[Records from a collection]
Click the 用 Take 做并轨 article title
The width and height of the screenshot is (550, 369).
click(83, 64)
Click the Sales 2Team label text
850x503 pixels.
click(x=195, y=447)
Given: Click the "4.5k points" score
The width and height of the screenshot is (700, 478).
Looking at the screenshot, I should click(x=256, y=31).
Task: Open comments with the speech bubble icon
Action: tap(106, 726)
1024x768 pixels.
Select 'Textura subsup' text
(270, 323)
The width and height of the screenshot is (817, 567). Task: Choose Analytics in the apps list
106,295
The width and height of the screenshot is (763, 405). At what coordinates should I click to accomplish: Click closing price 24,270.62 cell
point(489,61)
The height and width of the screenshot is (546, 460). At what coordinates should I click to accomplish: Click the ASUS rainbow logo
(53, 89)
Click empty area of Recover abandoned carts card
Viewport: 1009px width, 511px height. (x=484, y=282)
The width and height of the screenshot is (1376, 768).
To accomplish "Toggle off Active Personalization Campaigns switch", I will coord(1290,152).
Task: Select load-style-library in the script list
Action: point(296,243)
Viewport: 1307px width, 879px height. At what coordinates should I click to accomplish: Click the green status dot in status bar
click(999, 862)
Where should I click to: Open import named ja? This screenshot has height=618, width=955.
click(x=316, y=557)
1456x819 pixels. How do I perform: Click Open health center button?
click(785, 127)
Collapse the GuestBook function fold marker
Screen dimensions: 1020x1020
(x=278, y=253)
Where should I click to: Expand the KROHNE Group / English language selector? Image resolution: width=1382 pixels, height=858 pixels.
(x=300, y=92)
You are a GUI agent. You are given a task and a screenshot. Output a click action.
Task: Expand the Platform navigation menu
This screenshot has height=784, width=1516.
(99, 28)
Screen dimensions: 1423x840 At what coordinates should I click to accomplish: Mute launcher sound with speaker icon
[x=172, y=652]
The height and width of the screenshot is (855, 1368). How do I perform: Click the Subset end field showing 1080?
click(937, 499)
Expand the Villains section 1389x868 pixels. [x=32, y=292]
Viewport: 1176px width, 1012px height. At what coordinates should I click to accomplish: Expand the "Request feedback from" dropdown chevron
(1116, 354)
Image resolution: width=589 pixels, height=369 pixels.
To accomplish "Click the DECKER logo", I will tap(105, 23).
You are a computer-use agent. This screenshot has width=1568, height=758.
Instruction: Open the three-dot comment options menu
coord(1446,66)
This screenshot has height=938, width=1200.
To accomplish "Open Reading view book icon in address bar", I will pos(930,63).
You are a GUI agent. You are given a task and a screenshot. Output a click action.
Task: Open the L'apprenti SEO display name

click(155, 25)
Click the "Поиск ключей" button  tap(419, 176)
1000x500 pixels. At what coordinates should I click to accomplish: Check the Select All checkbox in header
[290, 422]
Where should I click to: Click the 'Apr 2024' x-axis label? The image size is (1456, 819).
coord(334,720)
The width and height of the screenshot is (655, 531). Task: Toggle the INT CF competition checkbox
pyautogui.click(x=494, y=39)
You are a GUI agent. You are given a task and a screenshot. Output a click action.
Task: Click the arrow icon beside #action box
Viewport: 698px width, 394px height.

→ EXERCISE DESCRIPTION:
Keep only the lines from the one containing "1000x500 pixels. At" to the end of the entries, and repeat them exactly.

→ RESULT OF THE TASK:
1000x500 pixels. At what coordinates should I click to accomplish: Check the Select All checkbox in header
[290, 422]
Where should I click to: Click the 'Apr 2024' x-axis label? The image size is (1456, 819).
coord(334,720)
The width and height of the screenshot is (655, 531). Task: Toggle the INT CF competition checkbox
pyautogui.click(x=494, y=39)
You are a GUI agent. You are given a task and a screenshot. Output a click action.
Task: Click the arrow icon beside #action box
Viewport: 698px width, 394px height.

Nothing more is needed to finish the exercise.